Provided material
-*-*-

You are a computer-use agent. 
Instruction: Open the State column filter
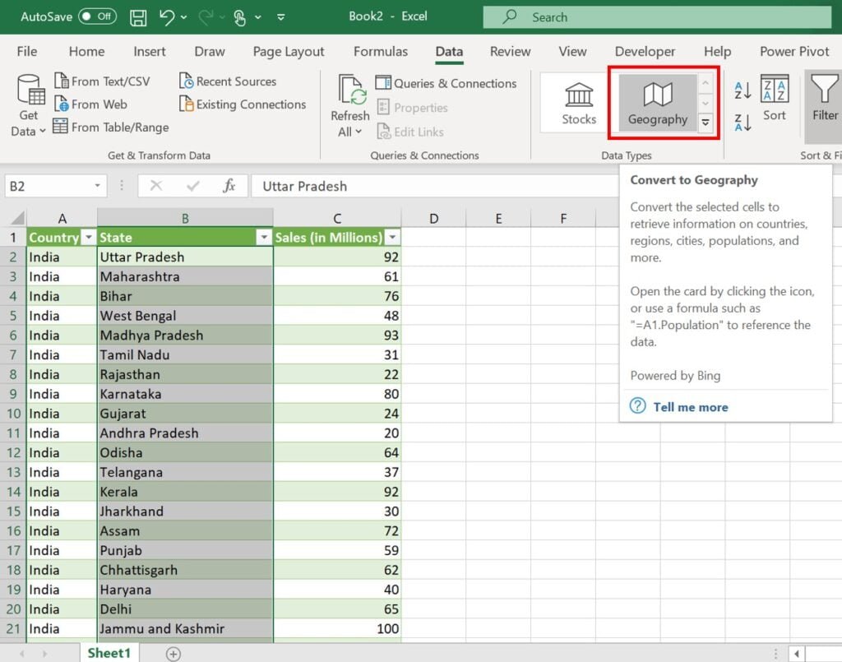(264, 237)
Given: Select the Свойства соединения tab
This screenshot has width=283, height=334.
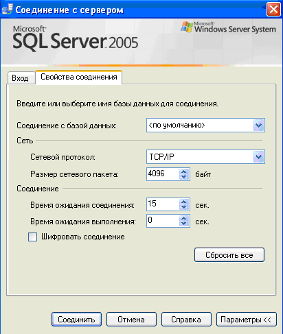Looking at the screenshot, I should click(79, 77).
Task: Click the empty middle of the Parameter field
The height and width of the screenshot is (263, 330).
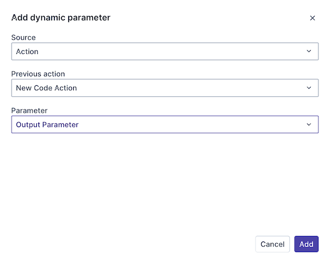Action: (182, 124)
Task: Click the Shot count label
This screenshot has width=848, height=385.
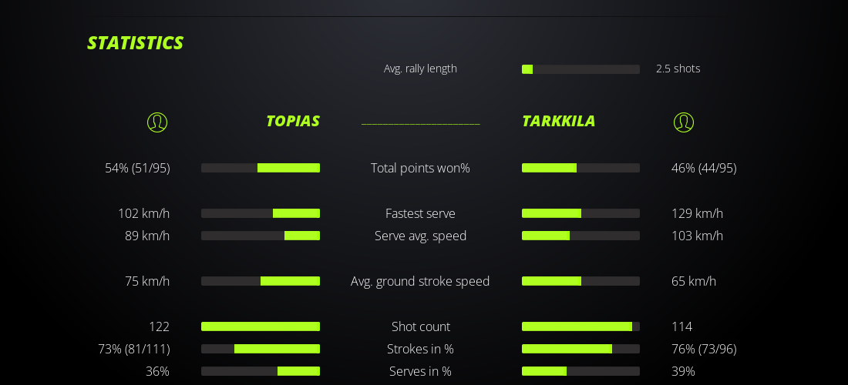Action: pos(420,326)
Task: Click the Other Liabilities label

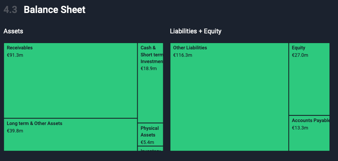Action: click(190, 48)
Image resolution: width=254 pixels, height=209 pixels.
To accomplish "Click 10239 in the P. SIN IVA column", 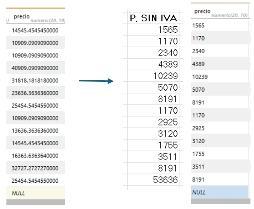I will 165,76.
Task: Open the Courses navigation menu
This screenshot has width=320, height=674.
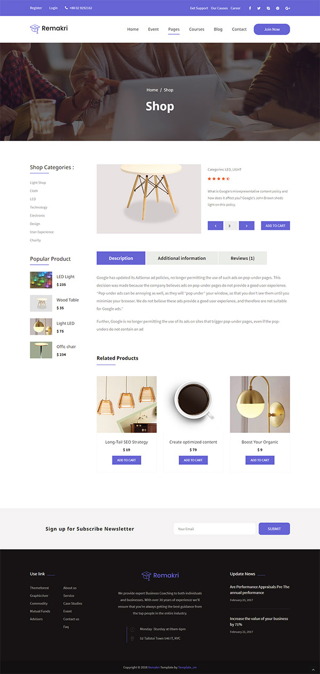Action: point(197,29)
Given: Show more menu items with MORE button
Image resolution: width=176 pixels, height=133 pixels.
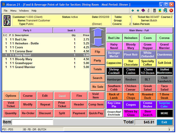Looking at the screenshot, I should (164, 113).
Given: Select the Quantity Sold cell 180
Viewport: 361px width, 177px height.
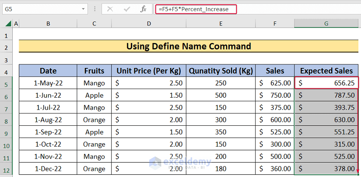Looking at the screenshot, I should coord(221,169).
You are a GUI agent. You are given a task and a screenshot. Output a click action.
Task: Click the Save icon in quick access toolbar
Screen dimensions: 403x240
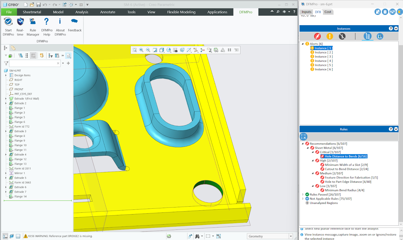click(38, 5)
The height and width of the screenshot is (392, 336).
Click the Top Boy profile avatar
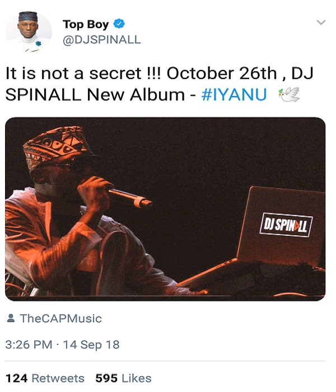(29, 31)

-*-*-

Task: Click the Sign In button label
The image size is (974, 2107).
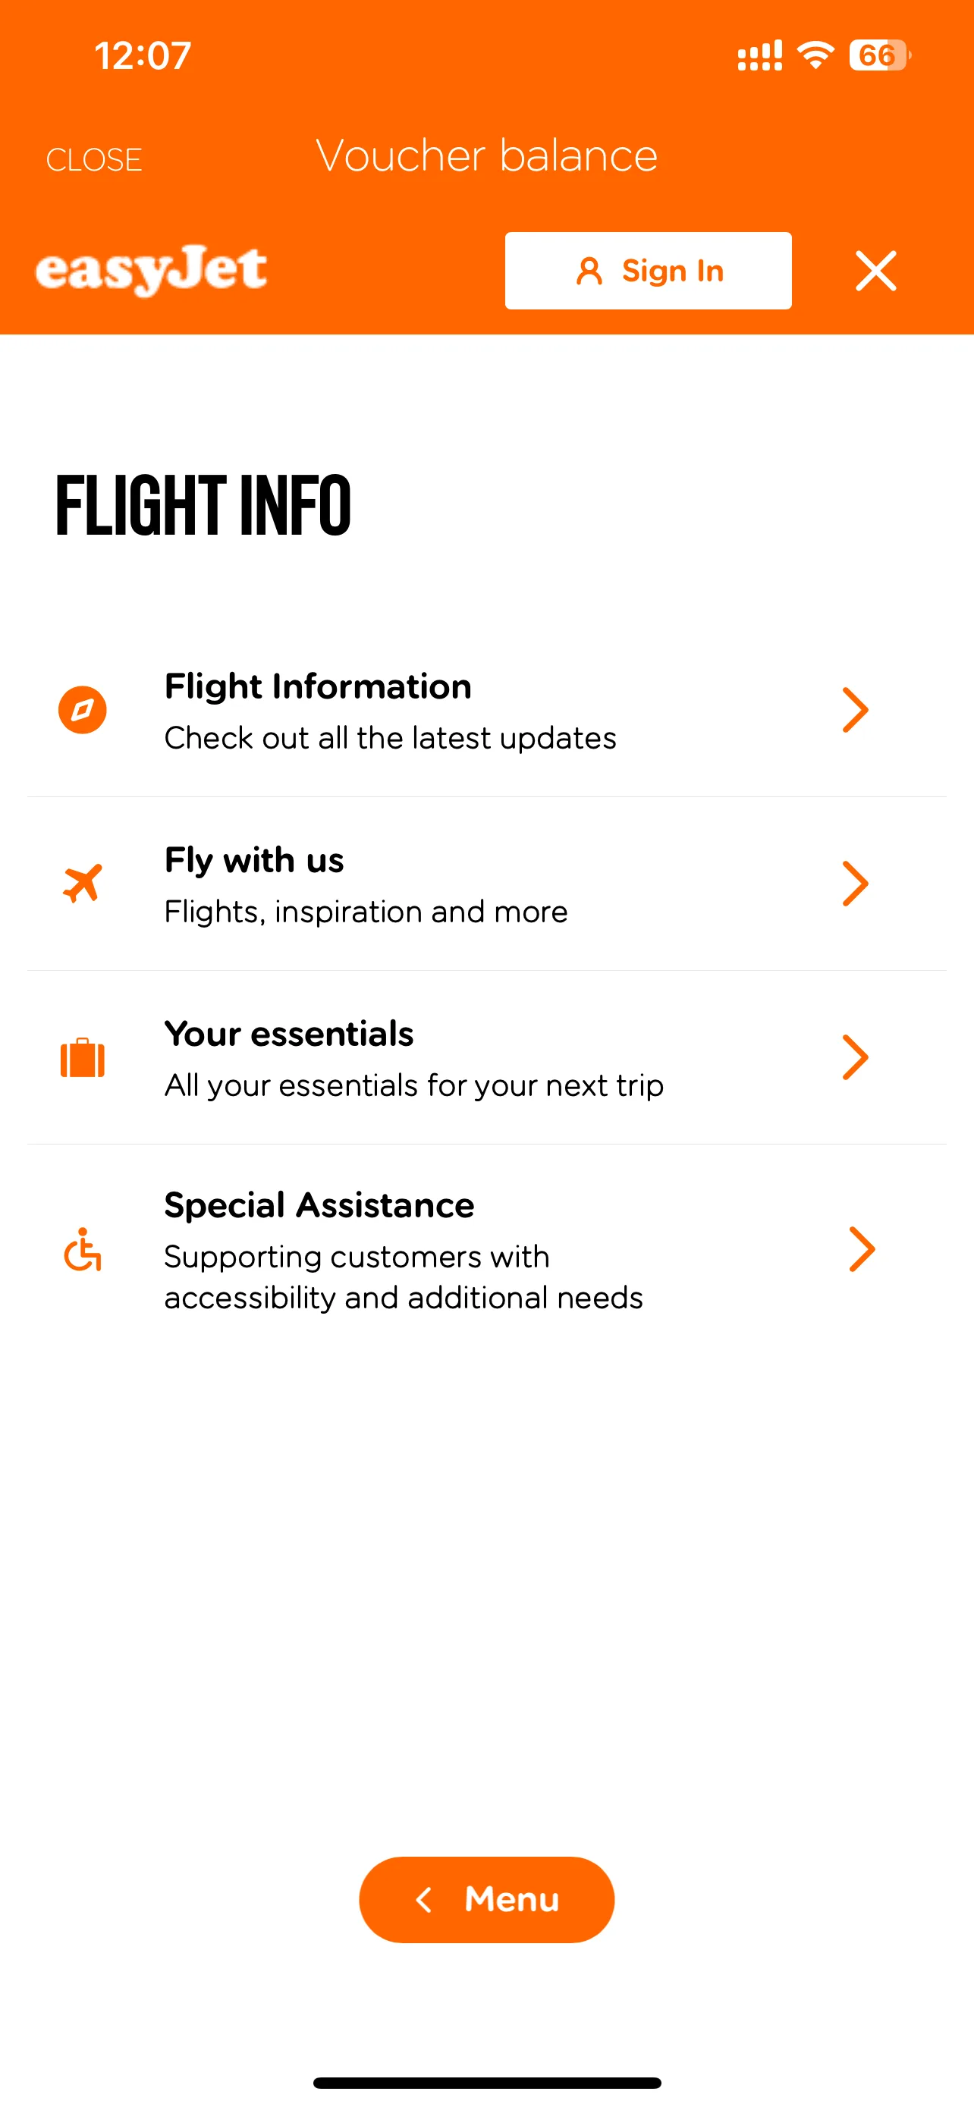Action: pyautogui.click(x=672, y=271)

-*-*-

Task requirements
Say how many lines of the data hold the string "agent". Reply with the number alone.

Completed task
2